Berry Gordy was always wary of adding another, more political, agenda to the music of Motown. He had allowed references to the war in Vietnam, but only in the context of a girlfriend hoping her boyfriend would come home safely. Gordy generally wanted his company to stay neutral in respect of social or racial issues, although he had supported the release of the Dr. Martin Luther King albums in 1963. Motown’s philosophy was based on a belief that was shared by everyone on the payroll that bringing Black music into the mainstream was a major contribution to breaking down racist barriers. If Black and White music lovers could listen together, sing and dance together, then mutual respect would grow and prejudice would be reduced. The music itself was an agent for change and progress.

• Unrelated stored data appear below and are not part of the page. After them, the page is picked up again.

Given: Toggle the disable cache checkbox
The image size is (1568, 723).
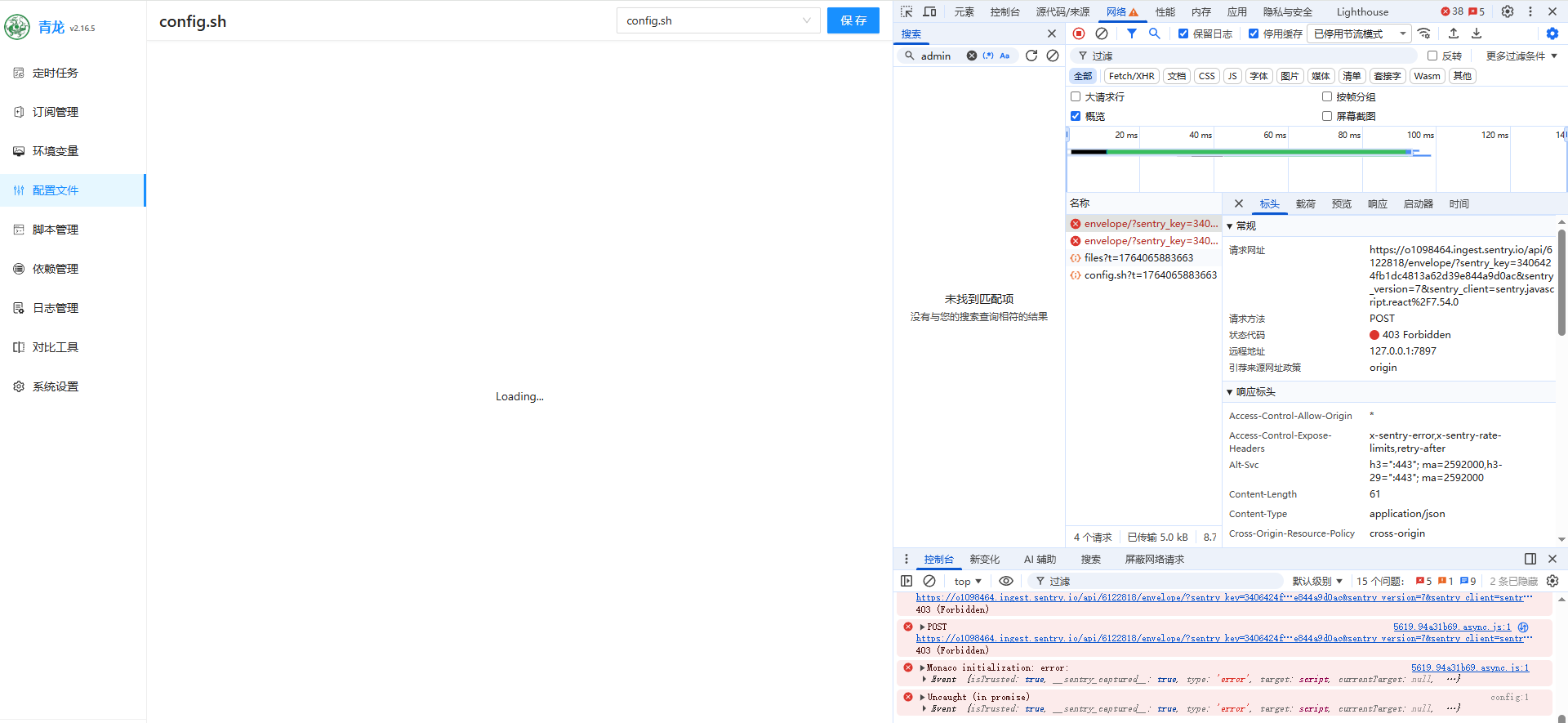Looking at the screenshot, I should pyautogui.click(x=1254, y=33).
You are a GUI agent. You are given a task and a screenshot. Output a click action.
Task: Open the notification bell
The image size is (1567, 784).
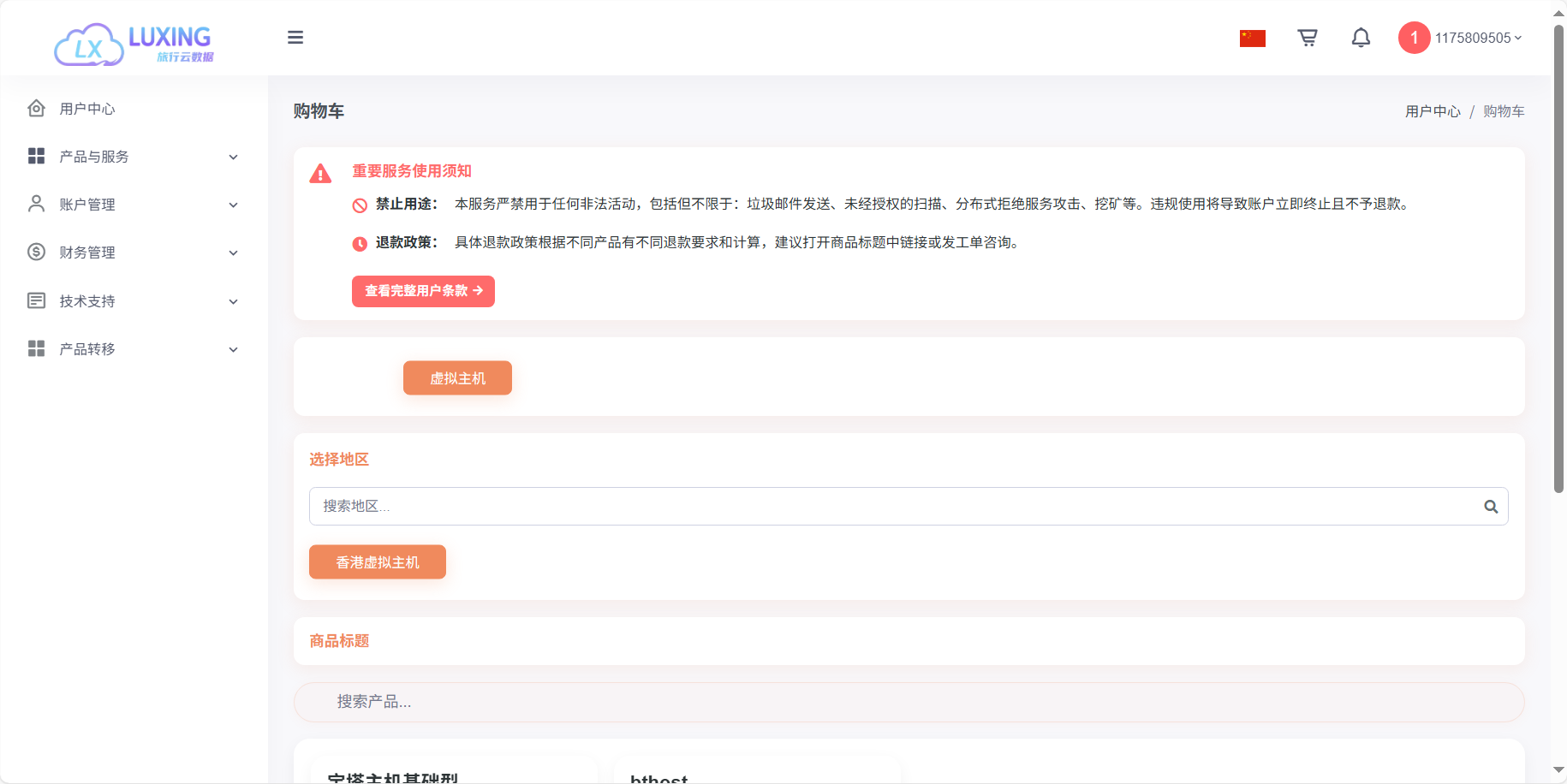(x=1361, y=38)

In 2009, Mary Wilson spoke about being part of this process: “We represented a social environment that was changing. The experience we had known being black was not being bona fide citizens, not being able to drink out of the same water fountains, playing to segregated audiences. When that started to fall away, and you saw that music was one of the components that was helping it fall away, that’s when it really felt like we were doing something significant.” (Quoted in Andscape article, by Kelley L. Carter).

Detroit 1967: burnt out buildings.

Photo: Phil Cherner (Wikimedia Commons)

Then, in 1967, riots broke out in Detroit, that threatened everything that Motown had achieved. The summer of 1967 was hot and in the inner-city Black communities, discontent was growing. There was rioting in over one hundred and fifty cities in the USA, including Detroit, which was the worst-affected.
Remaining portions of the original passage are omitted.